▶ GOAL OF THE EXERCISE
Repeat the data verbatim, images excluded.

BEGIN DATA FOR PROCESSING

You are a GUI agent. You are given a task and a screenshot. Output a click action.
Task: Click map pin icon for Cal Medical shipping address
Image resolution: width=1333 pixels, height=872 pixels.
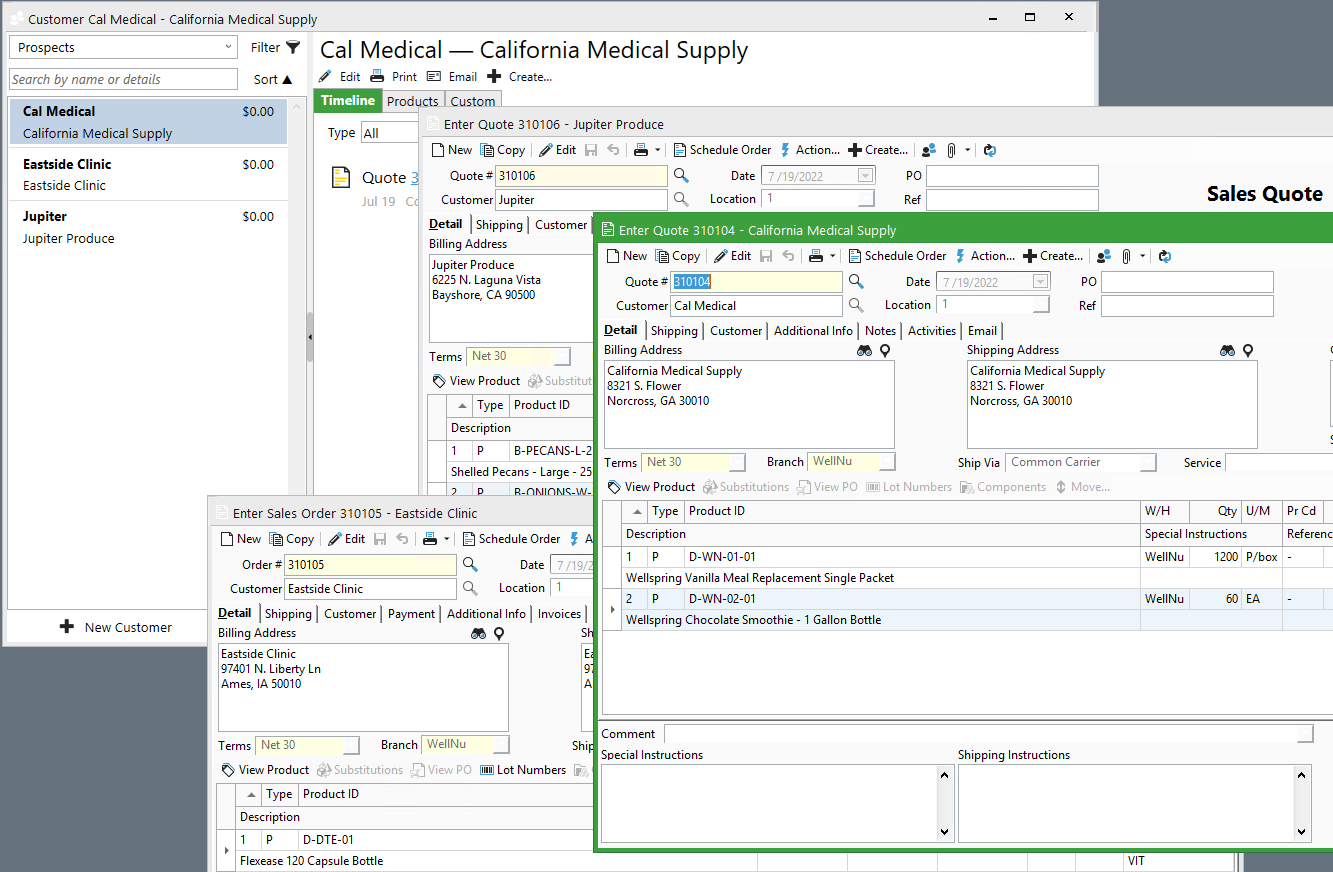tap(1247, 351)
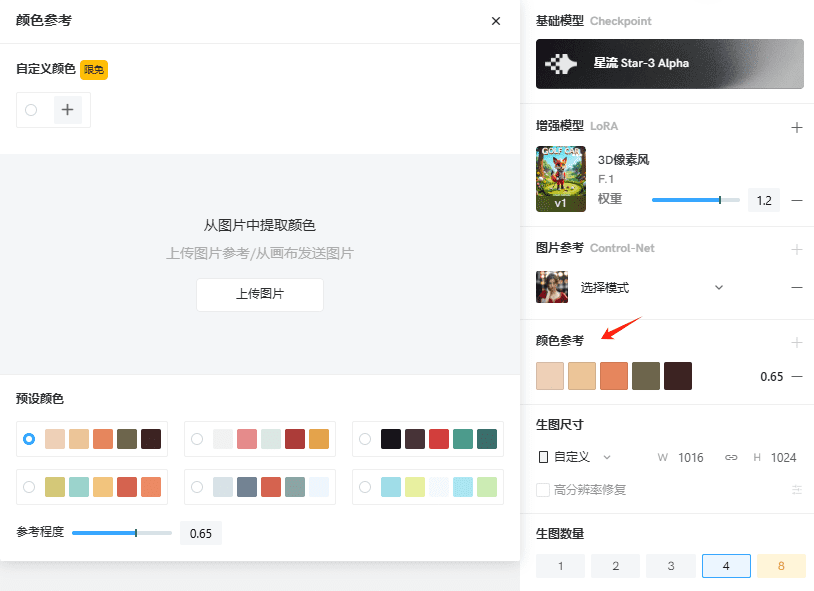Set image count to 4

[x=726, y=566]
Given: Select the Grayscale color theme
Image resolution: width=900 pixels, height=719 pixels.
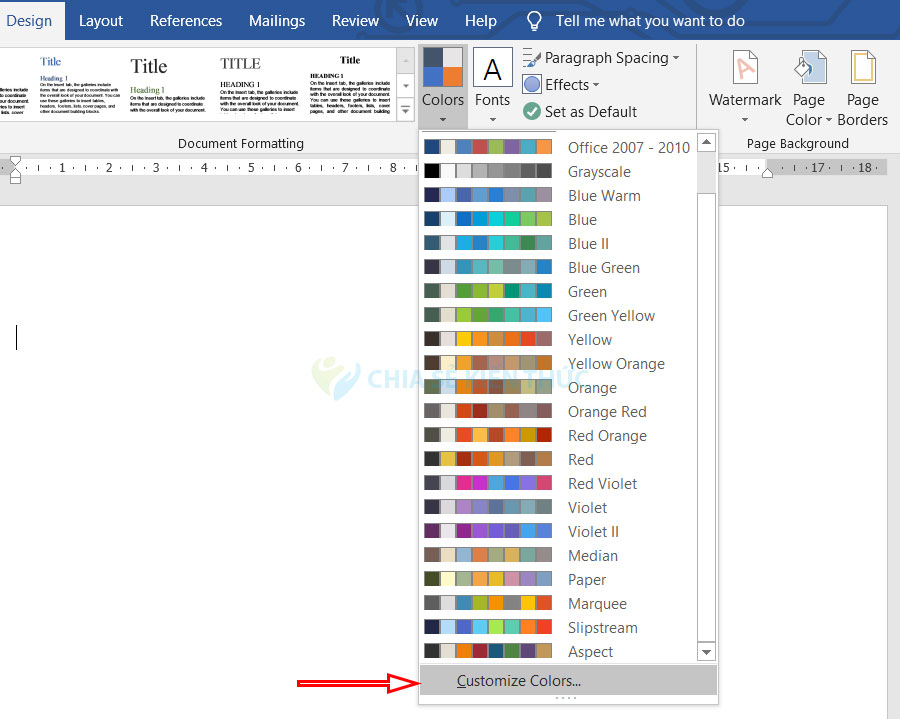Looking at the screenshot, I should point(598,172).
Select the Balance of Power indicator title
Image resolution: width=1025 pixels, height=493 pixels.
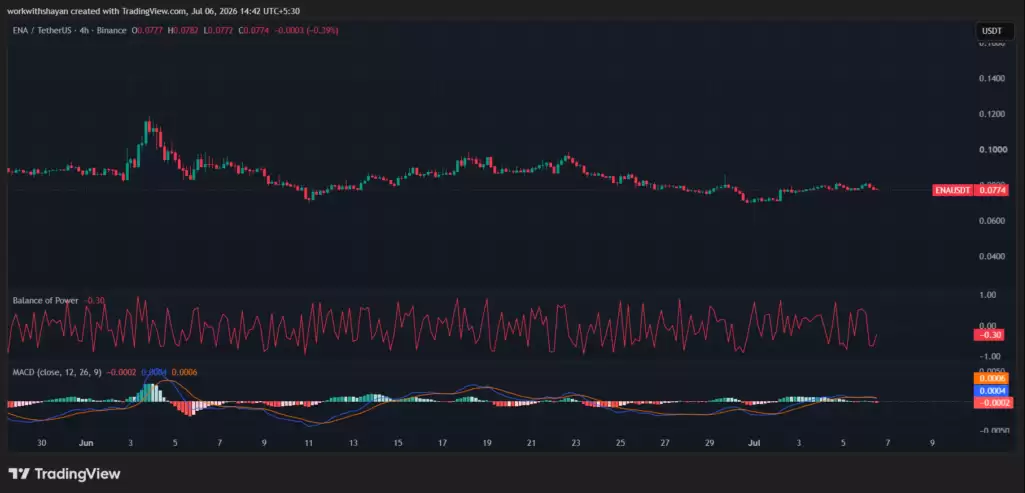[x=45, y=301]
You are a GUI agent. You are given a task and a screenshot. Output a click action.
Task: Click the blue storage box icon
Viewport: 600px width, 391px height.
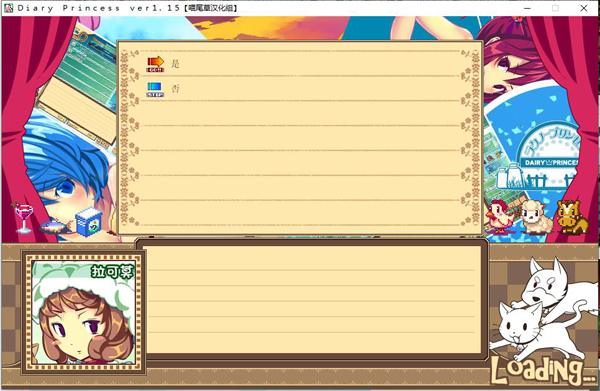[x=89, y=222]

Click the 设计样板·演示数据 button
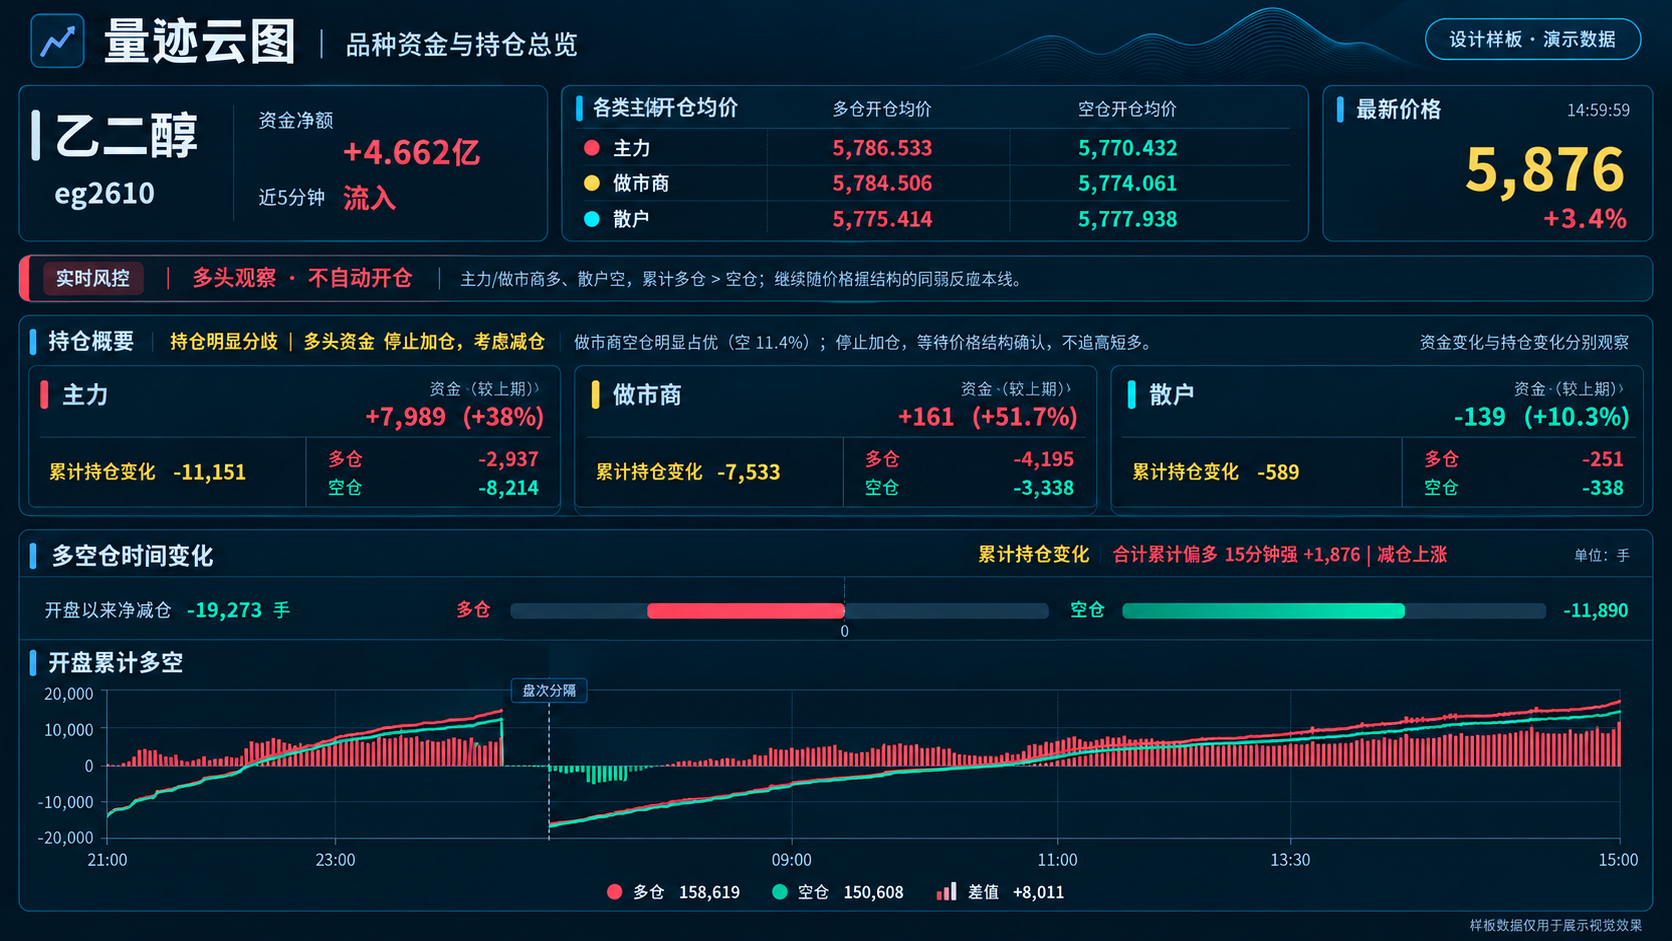(1533, 39)
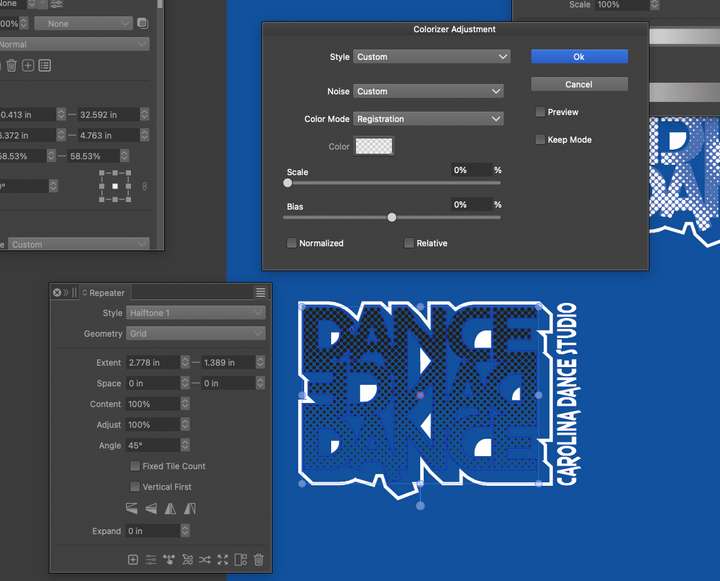
Task: Click the list icon in upper-left panel
Action: coord(45,66)
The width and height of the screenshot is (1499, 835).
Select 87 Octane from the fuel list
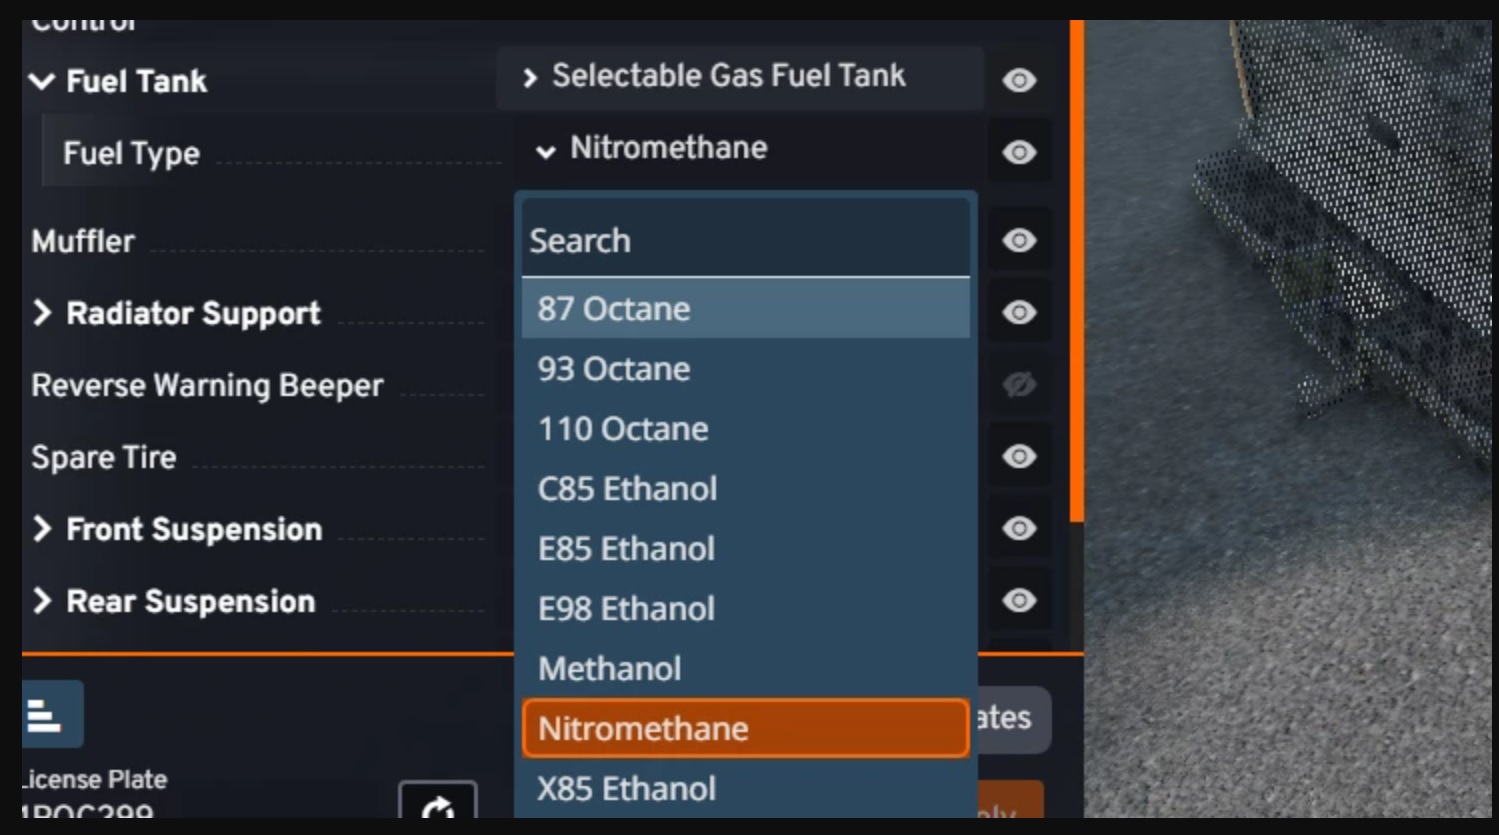[x=745, y=309]
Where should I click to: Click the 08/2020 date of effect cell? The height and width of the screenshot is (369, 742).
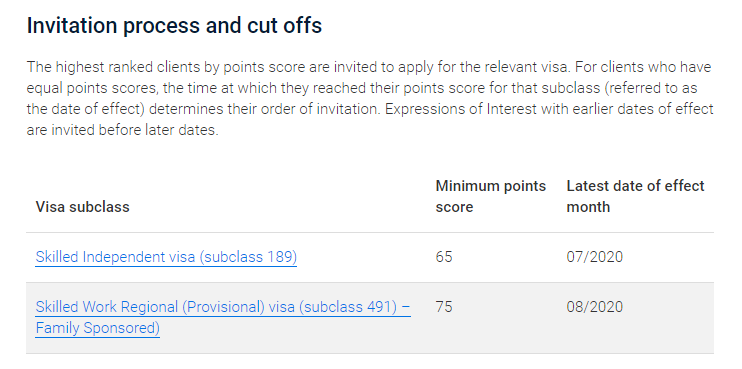coord(594,307)
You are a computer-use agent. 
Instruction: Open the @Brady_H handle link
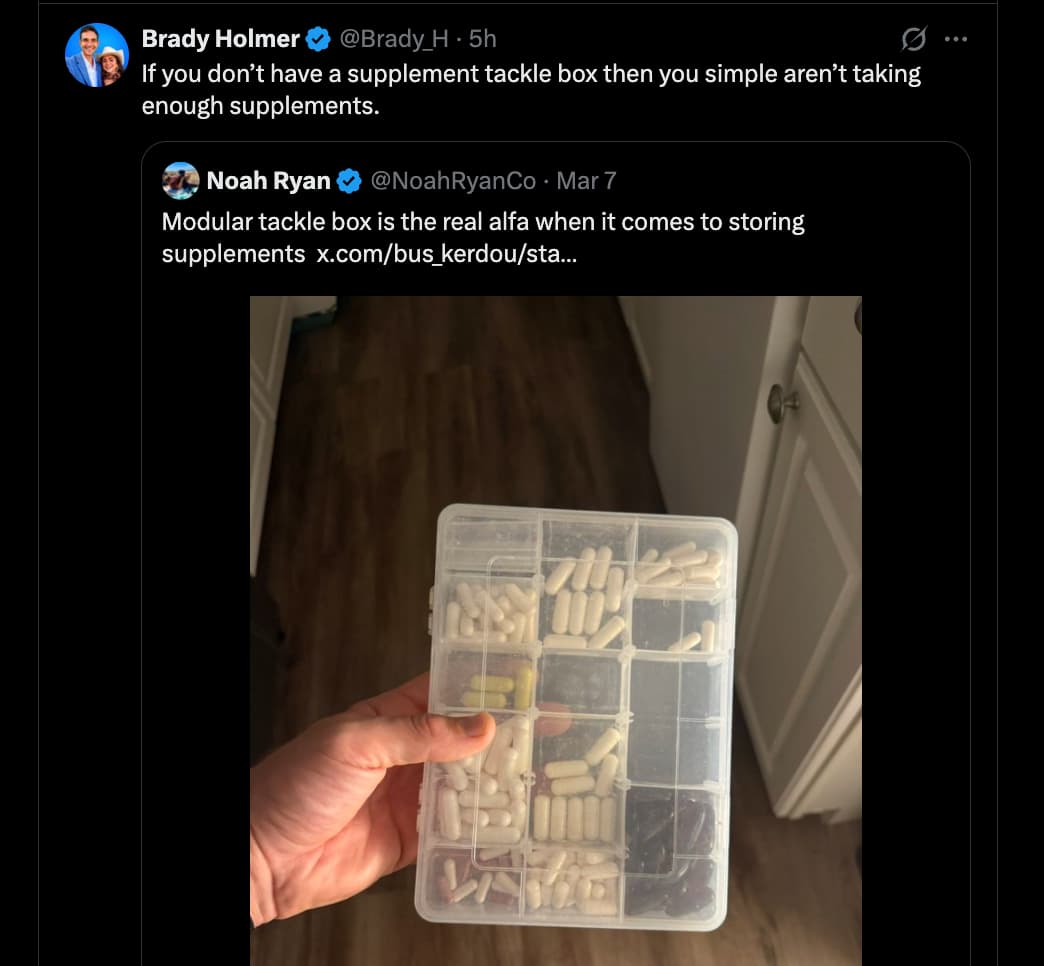coord(394,39)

END DATA FOR PROCESSING

▶ ANSWER BOX
You are a GUI agent. You are given a task and a screenshot. Output a click action.
Task: Click map pin icon for Cal Medical shipping address
Image resolution: width=1333 pixels, height=872 pixels.
tap(1247, 351)
Set image count to 4

[x=726, y=566]
Given: Select the Grayscale color theme
Image resolution: width=900 pixels, height=719 pixels.
Looking at the screenshot, I should point(598,172).
Select the Balance of Power indicator title
Image resolution: width=1025 pixels, height=493 pixels.
[x=45, y=301]
You are a GUI agent. You are given a task and a screenshot. Output a click action.
Task: Click the blue storage box icon
Viewport: 600px width, 391px height.
[x=89, y=222]

Click the 设计样板·演示数据 button
(1533, 39)
Task: Click the list icon in upper-left panel
Action: coord(45,66)
The width and height of the screenshot is (1499, 835).
Select 87 Octane from the fuel list
[x=745, y=309]
Where should I click to: Click the 08/2020 date of effect cell? The height and width of the screenshot is (369, 742).
coord(594,307)
You are a computer-use agent. 
Instruction: Open the @Brady_H handle link
coord(394,39)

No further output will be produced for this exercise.